Allen’s style has become a marvelous blend of Mother Teresa, Queen Esther and Joan of Arc.
“I like the challenge of living on the edge,” she said. “And I believe God rewards faithfulness.”
She remembers, on the way to help a church member at night, staring down a street gang whose members had rocks in their hands. They stood ready to bash in her car after she told them she wouldn’t leave until they quit beating a person in the street.
“It was a ‘You leave—No, you leave!'” type of confrontation until she hit the accelerator and scattered them with her car.
“I don’t know if that was very Christ-like, but I was mad at what they were doing to that human being in the street,” she said, “and Jesus got pretty mad at folks when he ran people out of the temple.”
On another occasion, one of the youth in her congregation showed consistent signs of being beaten by his father at home. She went to the father and said:
“I am good friends with a guy who is about a ninth-degree black belt. I have a connection with the Lebanese mafia who owes me a favor for helping treat his wounds one time. I have a friend with Hells Angels who owes me a favor for helping him.
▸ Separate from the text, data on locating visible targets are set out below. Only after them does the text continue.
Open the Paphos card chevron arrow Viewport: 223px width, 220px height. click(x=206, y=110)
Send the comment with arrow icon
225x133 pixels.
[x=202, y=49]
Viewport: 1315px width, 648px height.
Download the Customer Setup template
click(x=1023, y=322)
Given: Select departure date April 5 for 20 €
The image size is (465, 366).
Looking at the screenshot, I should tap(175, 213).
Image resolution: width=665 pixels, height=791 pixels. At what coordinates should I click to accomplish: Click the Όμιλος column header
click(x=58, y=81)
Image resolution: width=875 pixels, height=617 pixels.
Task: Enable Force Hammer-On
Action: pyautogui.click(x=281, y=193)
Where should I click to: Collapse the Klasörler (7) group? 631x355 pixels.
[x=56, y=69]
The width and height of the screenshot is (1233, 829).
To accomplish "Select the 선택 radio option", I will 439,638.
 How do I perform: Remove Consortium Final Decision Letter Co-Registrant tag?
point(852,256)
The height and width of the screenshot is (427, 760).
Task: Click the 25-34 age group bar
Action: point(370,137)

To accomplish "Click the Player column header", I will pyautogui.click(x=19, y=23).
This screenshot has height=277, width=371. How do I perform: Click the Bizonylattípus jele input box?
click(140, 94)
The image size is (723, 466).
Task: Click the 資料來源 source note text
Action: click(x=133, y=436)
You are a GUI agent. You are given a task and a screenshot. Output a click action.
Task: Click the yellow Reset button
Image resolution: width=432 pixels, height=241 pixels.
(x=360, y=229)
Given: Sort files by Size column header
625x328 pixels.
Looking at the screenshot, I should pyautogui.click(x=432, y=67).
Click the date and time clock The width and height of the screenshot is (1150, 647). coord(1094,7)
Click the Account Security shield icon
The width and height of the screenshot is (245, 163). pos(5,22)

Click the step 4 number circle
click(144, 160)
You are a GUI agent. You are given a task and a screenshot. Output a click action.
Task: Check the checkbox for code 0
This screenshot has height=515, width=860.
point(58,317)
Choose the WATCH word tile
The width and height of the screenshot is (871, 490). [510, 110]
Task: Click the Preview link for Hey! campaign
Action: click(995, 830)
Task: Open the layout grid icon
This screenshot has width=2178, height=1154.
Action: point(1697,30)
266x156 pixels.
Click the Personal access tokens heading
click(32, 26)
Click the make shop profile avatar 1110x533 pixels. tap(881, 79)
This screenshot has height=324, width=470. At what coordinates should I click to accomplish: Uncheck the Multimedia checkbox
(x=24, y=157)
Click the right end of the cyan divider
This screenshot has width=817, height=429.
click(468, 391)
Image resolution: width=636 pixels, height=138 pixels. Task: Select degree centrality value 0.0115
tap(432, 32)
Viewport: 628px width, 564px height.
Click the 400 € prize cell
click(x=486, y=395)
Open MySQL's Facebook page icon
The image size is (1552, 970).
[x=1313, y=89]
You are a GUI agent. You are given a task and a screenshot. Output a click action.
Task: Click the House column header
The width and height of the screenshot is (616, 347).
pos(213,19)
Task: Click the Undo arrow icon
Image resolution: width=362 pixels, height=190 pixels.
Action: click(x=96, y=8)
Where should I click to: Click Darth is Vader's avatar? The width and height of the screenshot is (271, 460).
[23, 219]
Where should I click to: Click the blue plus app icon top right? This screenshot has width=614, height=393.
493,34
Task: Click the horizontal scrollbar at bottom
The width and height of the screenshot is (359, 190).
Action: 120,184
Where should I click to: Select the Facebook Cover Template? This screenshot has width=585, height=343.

If you don’t quit beating your son, which of these people would you like to see at your door?”
“I’m not sure that was the right thing to say,” she recalled, “but he quit beating his son.”
She remembers once praying for a little publicity for her “Door of Hope” mission.
A team from the BBC showed up.
“Another example where God probably overdid it a bit,” she said.
The BBC crew did its filming and refused to stay for the church service, but their vehicles were trapped by other vehicles in the circular driveway. She also had some church members block the front door. She told the openly anti-religious crew: “You are on my turf, and the only charge for you to come and get this story is for me to pray for you. I promise you, it will not be painful.”
Some of the crew, as she described it, “headed for the hills.”
“I could only grab two of them by the collar,” she said. “I prayed for them.” She did a similar thing for German photographers later seeking a story, and one of them told her, “No one ever prayed for me before.”
Allen continues loving on the edge.
“God has been really gracious to a really crazy woman,” she said with a laugh. “Whenever I head out on something, I can imagine God in heaven saying to the angels, ‘There goes that crazy woman again. Send in the troops!'”
David McCollum, a member of Second Baptist Church, Little Rock, is a columnist for the Log Cabin Democrat in Conway, Ark.